** Begin **

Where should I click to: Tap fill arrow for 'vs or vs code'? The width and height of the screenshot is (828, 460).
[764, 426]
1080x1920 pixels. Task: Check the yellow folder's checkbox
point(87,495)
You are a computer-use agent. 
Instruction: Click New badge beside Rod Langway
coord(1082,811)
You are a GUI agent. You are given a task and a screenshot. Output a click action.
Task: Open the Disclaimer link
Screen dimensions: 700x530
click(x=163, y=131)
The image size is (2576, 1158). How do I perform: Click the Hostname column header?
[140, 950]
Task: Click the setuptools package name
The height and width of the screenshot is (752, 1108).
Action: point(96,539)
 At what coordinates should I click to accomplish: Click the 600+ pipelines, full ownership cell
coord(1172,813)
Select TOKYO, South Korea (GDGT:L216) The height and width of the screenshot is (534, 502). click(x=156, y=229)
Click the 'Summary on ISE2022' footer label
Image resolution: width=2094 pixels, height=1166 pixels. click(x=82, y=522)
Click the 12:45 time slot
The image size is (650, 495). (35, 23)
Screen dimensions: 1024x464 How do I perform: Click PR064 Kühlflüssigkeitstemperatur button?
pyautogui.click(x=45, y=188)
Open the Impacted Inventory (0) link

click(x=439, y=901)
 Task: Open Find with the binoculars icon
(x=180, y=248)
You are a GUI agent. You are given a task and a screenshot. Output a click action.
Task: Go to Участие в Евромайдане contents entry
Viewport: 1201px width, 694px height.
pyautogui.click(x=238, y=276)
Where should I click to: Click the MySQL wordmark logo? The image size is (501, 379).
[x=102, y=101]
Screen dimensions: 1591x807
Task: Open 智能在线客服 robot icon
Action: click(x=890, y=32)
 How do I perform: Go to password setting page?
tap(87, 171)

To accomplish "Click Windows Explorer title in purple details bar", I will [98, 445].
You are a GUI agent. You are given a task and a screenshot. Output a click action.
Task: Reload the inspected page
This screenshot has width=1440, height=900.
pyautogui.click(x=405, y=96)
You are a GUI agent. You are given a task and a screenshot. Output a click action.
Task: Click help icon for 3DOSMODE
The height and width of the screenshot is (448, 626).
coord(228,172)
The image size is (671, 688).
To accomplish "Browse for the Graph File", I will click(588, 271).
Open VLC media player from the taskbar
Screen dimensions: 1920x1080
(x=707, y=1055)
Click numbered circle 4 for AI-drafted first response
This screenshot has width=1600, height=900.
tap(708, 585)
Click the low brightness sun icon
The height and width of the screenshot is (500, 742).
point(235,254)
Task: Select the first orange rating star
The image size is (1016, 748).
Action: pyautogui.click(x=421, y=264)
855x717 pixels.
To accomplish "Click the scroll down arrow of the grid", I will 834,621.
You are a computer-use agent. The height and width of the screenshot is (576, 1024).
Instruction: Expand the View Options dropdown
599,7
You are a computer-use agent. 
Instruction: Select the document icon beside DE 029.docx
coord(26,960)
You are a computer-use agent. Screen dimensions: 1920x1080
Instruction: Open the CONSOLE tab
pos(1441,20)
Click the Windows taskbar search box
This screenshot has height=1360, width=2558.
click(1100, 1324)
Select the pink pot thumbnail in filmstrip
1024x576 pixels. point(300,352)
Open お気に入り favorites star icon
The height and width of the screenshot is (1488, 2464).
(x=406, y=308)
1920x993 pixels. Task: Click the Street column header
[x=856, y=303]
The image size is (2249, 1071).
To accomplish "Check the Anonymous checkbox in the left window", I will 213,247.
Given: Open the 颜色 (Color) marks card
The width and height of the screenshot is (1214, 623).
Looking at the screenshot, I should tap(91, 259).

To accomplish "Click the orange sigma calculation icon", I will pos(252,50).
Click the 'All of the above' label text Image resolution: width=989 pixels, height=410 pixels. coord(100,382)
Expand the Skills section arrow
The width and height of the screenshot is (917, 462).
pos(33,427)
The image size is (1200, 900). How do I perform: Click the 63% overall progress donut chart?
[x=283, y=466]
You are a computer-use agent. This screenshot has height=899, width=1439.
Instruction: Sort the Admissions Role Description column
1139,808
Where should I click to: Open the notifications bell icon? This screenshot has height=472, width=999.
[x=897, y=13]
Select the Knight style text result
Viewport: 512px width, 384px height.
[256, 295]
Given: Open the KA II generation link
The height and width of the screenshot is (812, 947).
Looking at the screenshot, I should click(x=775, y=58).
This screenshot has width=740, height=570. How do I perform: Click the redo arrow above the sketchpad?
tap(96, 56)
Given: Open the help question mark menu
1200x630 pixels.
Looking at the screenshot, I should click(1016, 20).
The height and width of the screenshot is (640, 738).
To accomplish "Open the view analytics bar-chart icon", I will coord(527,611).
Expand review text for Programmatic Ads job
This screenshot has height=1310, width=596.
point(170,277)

** End **

# DIRECTION
Gather every line of the records that contains the string "column", treating uppercase and lowercase letters as different.

# RESPONSE TO THE TASK
The image size is (2576, 1158). How do I perform: Click the Hostname column header?
1920x993 pixels. Task: Click the Street column header
Instruction: Sort the Admissions Role Description column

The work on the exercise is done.